Read the records that follow and state how many lines hold "computer", adding nothing else.

## Extracted data entries
((
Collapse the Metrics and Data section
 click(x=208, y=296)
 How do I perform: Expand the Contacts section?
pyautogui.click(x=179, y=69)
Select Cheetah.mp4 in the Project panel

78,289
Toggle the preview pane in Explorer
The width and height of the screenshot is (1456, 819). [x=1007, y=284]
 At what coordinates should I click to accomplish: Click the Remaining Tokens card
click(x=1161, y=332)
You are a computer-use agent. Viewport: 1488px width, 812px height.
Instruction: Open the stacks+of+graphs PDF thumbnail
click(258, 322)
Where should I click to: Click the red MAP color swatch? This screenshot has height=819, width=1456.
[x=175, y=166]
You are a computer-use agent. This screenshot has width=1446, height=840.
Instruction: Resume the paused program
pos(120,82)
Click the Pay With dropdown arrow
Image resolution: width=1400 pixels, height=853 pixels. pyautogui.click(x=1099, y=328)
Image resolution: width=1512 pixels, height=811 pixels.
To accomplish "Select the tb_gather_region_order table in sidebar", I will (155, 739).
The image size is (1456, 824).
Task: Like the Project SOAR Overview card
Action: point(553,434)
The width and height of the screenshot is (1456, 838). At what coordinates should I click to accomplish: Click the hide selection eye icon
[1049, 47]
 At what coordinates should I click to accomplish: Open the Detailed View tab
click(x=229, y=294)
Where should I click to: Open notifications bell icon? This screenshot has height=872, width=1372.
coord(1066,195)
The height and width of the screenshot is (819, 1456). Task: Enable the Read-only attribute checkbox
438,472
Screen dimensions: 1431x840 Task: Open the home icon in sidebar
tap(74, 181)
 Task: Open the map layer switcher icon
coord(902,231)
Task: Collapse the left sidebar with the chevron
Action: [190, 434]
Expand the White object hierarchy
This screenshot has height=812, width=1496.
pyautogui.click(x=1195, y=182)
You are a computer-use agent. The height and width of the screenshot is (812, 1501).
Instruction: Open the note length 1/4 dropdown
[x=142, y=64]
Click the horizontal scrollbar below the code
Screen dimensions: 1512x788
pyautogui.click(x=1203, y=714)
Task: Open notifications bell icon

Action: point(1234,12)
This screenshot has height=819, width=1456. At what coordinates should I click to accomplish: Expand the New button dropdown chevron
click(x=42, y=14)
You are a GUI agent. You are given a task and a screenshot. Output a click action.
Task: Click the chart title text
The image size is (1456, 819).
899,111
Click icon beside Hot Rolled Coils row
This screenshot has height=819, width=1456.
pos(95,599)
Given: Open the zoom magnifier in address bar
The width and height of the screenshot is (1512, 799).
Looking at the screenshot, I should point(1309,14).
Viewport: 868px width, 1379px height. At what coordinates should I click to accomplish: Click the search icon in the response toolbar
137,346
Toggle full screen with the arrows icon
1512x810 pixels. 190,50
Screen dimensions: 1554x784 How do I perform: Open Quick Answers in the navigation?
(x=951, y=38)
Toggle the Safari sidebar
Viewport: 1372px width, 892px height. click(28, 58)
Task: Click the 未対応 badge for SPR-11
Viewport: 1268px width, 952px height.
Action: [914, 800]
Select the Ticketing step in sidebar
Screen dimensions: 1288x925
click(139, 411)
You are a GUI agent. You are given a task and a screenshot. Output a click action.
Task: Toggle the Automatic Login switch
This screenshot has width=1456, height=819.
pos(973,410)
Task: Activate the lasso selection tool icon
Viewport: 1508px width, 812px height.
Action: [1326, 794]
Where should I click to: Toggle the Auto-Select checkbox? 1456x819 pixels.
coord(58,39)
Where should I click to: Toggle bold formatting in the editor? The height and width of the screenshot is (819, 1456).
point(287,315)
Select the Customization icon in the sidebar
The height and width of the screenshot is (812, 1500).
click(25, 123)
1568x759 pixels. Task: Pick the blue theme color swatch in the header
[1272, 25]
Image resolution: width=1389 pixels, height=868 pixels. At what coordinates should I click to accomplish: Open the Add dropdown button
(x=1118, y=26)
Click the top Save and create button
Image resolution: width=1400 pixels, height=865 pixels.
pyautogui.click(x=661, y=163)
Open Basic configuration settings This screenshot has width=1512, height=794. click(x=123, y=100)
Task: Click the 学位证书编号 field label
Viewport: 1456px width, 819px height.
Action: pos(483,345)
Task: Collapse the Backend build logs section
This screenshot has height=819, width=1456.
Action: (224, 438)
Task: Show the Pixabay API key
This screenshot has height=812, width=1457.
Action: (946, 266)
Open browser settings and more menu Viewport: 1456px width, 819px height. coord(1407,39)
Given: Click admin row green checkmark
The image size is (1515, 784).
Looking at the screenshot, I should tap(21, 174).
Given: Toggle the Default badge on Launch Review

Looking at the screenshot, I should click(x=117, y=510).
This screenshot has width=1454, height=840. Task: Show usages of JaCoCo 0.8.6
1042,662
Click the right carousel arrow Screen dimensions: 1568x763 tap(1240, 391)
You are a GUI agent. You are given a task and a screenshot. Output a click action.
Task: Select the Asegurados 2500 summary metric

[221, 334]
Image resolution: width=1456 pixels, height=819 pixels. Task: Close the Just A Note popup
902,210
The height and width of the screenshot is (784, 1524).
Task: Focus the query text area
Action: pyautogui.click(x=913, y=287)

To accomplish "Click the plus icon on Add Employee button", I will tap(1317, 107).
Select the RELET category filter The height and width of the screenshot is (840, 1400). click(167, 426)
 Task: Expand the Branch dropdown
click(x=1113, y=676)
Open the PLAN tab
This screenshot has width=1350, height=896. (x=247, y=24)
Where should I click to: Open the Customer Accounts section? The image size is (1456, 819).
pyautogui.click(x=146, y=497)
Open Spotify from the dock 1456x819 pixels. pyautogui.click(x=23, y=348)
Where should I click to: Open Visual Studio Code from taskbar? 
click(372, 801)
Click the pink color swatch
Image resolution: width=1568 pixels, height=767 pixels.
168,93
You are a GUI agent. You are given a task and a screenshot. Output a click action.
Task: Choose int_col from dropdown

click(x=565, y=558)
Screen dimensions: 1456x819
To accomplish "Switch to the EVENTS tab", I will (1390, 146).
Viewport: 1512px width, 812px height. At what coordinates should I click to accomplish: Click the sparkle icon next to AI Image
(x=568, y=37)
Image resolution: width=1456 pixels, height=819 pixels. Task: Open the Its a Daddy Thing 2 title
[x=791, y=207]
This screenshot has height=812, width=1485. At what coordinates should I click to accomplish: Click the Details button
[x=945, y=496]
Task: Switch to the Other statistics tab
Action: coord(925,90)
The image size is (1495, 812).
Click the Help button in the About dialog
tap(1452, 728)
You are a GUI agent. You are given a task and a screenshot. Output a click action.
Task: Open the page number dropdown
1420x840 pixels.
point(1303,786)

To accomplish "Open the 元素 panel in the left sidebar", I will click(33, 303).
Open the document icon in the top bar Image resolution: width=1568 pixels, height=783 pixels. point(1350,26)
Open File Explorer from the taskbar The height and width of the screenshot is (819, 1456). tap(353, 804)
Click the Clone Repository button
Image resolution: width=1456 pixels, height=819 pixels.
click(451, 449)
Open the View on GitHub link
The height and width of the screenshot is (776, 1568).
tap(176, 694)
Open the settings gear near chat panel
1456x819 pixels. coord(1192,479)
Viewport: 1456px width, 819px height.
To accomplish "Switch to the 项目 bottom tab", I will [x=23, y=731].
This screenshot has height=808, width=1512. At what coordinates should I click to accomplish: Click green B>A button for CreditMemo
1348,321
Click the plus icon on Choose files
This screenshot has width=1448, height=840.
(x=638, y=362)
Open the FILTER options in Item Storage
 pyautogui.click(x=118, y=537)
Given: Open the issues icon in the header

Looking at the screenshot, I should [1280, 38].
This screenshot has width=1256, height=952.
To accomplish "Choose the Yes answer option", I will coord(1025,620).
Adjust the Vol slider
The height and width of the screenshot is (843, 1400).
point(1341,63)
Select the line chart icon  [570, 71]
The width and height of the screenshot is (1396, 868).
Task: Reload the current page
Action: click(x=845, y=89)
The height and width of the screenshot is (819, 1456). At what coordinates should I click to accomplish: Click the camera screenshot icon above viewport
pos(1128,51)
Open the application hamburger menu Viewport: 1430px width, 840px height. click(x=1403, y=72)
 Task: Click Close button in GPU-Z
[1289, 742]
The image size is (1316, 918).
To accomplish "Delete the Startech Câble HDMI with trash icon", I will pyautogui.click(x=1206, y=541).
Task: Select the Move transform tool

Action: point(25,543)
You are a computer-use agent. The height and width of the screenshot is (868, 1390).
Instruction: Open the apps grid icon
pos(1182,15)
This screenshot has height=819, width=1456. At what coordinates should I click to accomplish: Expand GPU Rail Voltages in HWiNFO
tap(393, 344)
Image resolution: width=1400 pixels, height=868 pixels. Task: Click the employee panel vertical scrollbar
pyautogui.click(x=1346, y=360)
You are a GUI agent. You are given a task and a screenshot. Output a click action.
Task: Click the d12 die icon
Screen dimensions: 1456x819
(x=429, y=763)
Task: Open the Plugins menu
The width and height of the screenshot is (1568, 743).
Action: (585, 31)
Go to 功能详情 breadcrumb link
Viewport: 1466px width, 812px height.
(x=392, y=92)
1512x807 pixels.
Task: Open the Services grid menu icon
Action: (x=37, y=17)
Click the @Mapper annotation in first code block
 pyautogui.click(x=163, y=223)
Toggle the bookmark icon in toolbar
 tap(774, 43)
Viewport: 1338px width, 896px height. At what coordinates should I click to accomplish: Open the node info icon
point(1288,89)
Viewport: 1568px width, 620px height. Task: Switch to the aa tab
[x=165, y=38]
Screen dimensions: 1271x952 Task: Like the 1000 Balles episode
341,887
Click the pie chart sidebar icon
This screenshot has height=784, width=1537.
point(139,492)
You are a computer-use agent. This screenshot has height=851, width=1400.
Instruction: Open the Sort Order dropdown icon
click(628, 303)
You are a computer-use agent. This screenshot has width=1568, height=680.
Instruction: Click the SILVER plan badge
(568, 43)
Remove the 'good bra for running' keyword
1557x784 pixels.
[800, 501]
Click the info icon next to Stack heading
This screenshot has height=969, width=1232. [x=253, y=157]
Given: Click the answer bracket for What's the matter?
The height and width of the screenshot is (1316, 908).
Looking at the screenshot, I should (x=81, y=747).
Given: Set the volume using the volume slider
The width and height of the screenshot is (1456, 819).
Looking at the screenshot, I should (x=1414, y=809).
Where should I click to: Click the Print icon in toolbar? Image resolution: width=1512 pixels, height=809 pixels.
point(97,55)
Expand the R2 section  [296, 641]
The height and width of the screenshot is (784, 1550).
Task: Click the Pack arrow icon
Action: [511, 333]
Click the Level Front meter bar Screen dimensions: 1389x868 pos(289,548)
))
## Result for this exercise
6